_Task objective_. What are the lines from the one containing "Select the goggles-wearing" through the last line of the records below? Return them exactly, leaving out pictures.

+---+

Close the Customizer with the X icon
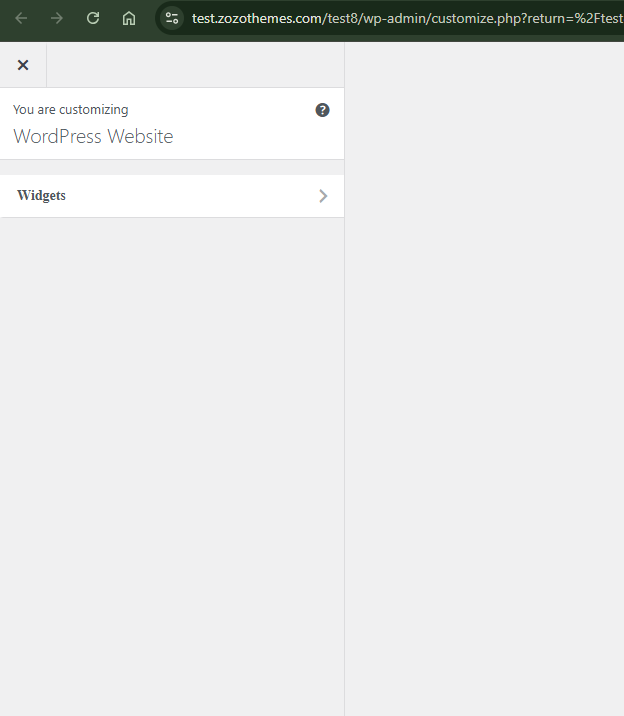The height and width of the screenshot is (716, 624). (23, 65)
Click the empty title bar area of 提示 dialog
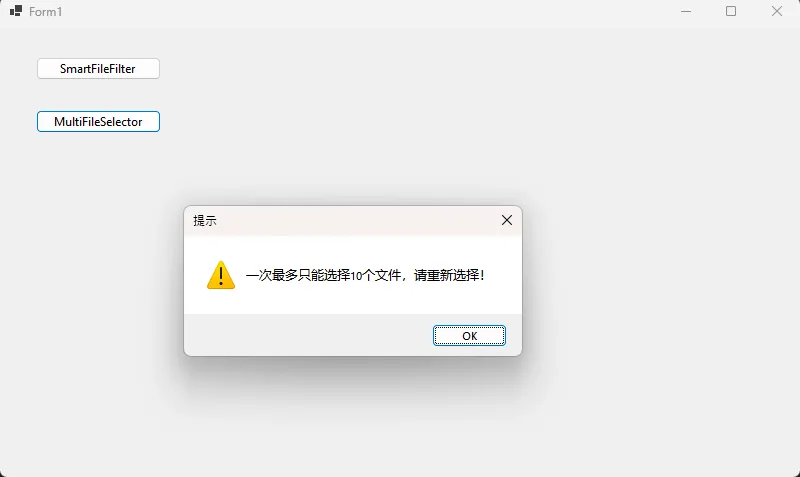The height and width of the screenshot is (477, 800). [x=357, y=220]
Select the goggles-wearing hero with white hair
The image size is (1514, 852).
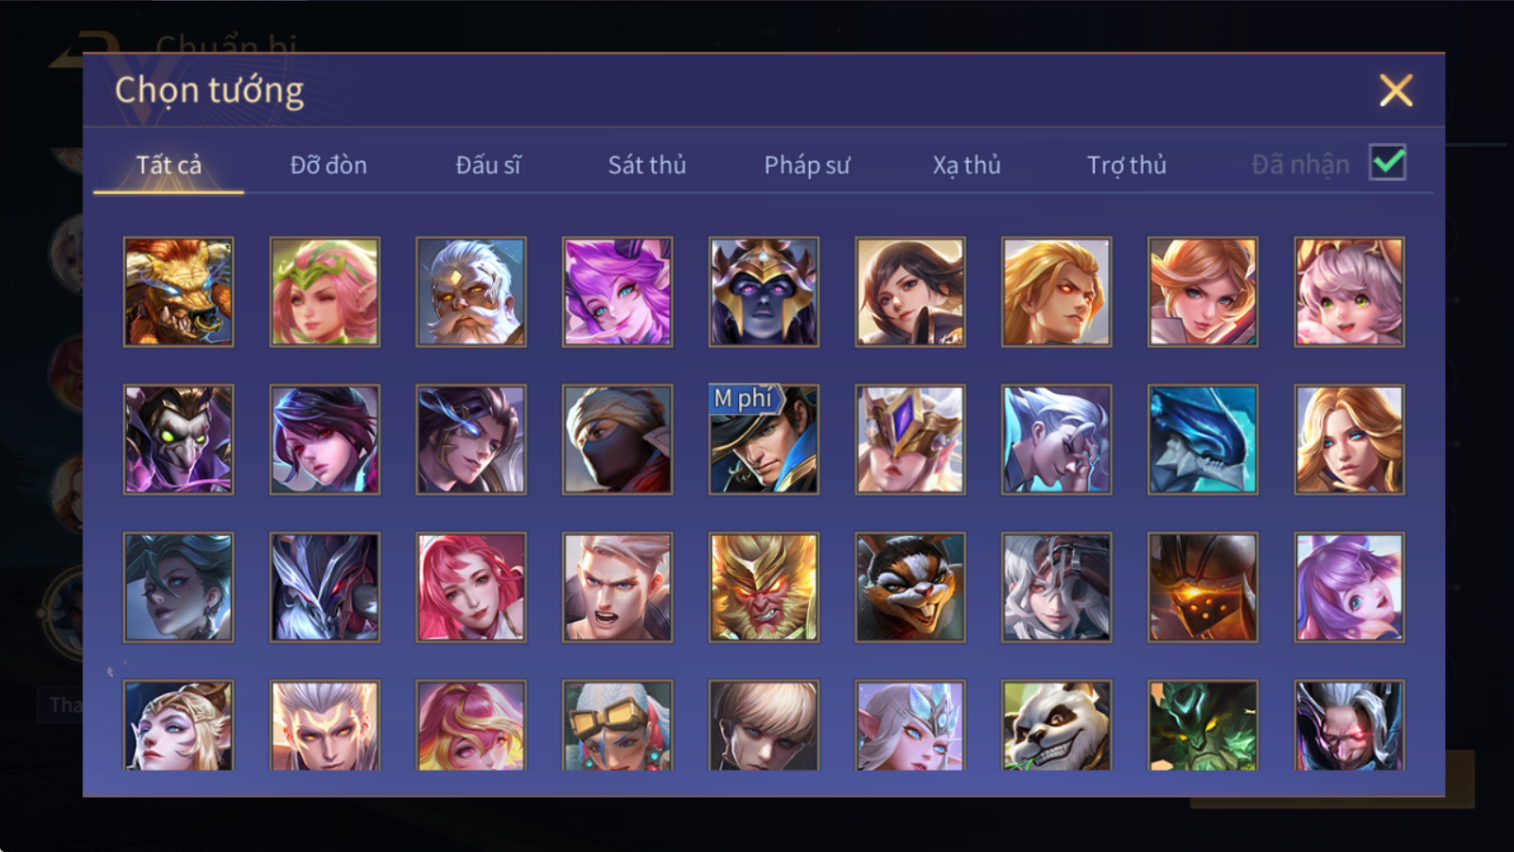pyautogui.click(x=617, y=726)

+---+

_Written solution_.
Select the goggles-wearing hero with white hair
The image size is (1514, 852).
pyautogui.click(x=617, y=726)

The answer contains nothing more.